### Demo Notebook For CPO 2.0 API
This notebook presents how to connect to the CPO 2.0 API, manage files, set up parameters and request predictions. It also covers the requirement on and format of input data.

In [1]:
# import statement
import os
import datetime
import time
import requests
import json

# user info, user_email is the main identifier and will be used to send result and notification
# please change the user_email to your email address, since all notification will be sent to the email
user = "Demo User"
user_email = "me@office.com"

# connect to the VM, a welcome message will display if connected
api_host = 'http://localhost:5005/'      # for debug purposes
resp = requests.get(api_host, verify=False)
resp_json = resp.content
json.loads(resp_json)

{'message': 'Welcome to CPO API 2.0.6'}

### Uploading Data
CPO requires daily returns data and constraints on each portfolio components as inputs. User can also upload additional features. These data are stored in separate directories under the client's account. If a new data file is re-uploaded under the same file name, the existing file will be overwritten. This can be used to update the return file for live predictions.

#### Return File
Return file should contain daily return of all or a superset of the components in the portfolio universe, with `return(t) = close(t) / close(t-1) - 1.0`. The return file should have a `Date` (alias `tradedate`, `time`, `timestamp`, `datetime`) column for indexing purposes, and the desired format is `yyyy-mm-dd`. Upon uploading the return file, CPO API will identify the `Date` column and provides feedbacks on the start- and end-dates so user can check if the processing is successful. User can upload multiple return files but only one return file can be used for each portfolio.

CPO API will take all other columns as daily returns of portfolio components. NaNs and zeros and treated differently for these return columns.

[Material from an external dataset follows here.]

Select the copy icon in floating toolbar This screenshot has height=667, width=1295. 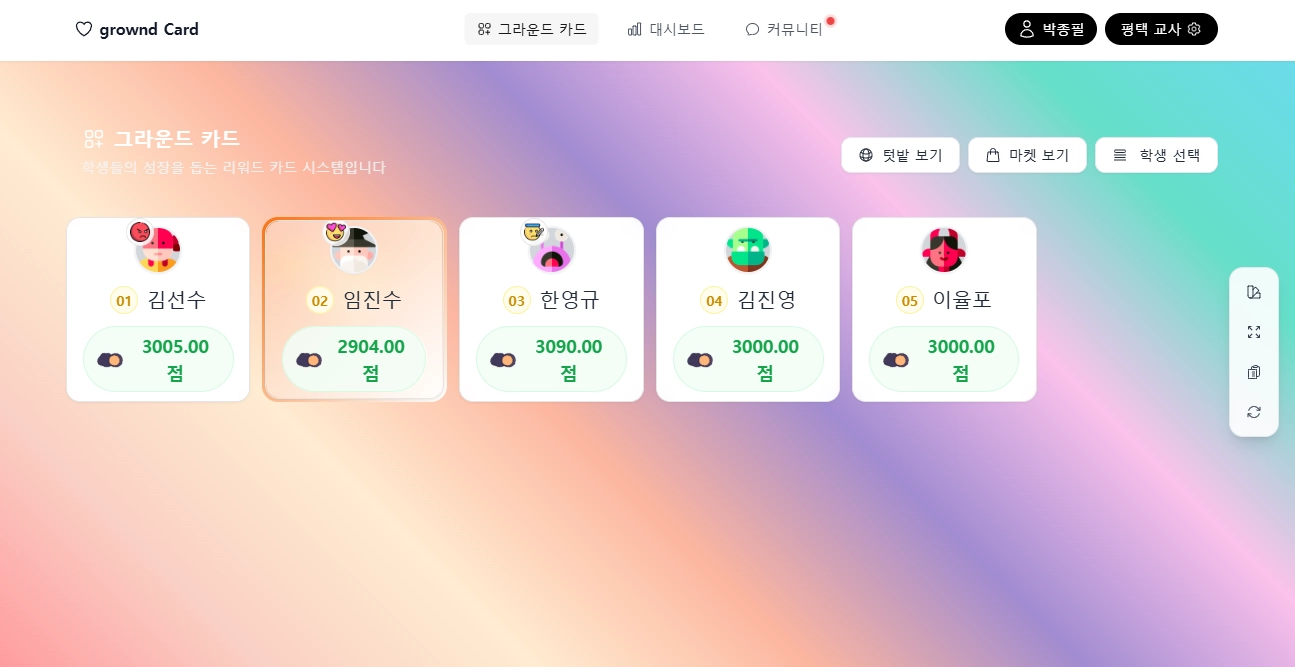click(x=1254, y=372)
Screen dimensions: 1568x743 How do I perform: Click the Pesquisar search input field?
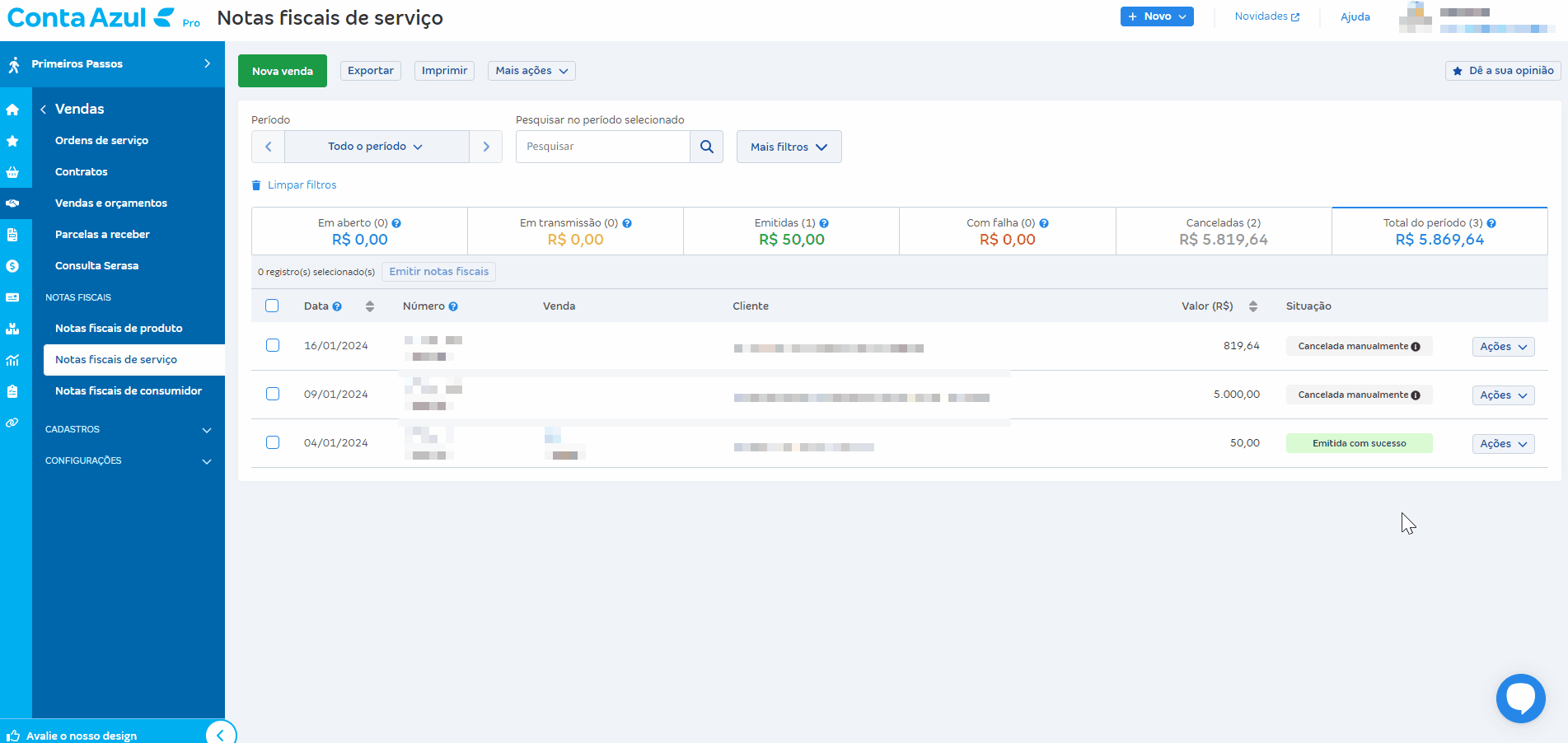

To be specific, NaNs are for historical period when the ticker *does not exist*, while zeros are taken as *real zero returns* (e.g. due to holidays). *Please contact PredictNow if your return data is sparse.*

The following code upload the `ETF_return.csv` file from the `Data` directory, then list all available return files under the account.

In [2]:
# upload return file, validation result will be displayed
print("Uploading return files")
return_filename = "ETF_return.csv"
upload_file = open(file=os.path.join(".", "Data", return_filename), mode="rb")
data = {
    "type": "Returns", 
    "email": user_email,
}
resp = requests.post(f"{api_host}upload-data", files={"file": upload_file}, data=data, verify=False)
print(json.loads(resp.content))

# also list what return files have been uploaded
resp = requests.get(f"{api_host}list-return-files/{user_email}", verify=False)
resp_json = resp.content
resp_content = json.loads(resp_json)
print("=" * 100)
print(resp_content)

Uploading return files


{'message': 'Date info from date with 16 return columns. Index range between 2010-01-04 and 2023-03-03.'}
{'Uploaded return_data files': ['ETF_return.csv', 'ETF_return2.csv', 'ETF_return99.csv']}


#### Constrain files
The constraint file defines the portfolio universe and the upper and lower boundaries (min and max allocation) of each components. There should be a `component` column for the component names, and these names should also be a subset of the return columns of the return file to be used. The column names are case sensitive. The upper and lower boundaries of each component should be given in the `UB` and `LB` columns, and their default values are 0.0 (0%) and 1.0 (100%) if not provided for a given component. Each user can upload multiple constraint files under different names, but only one constraint file can be used for each portfoio.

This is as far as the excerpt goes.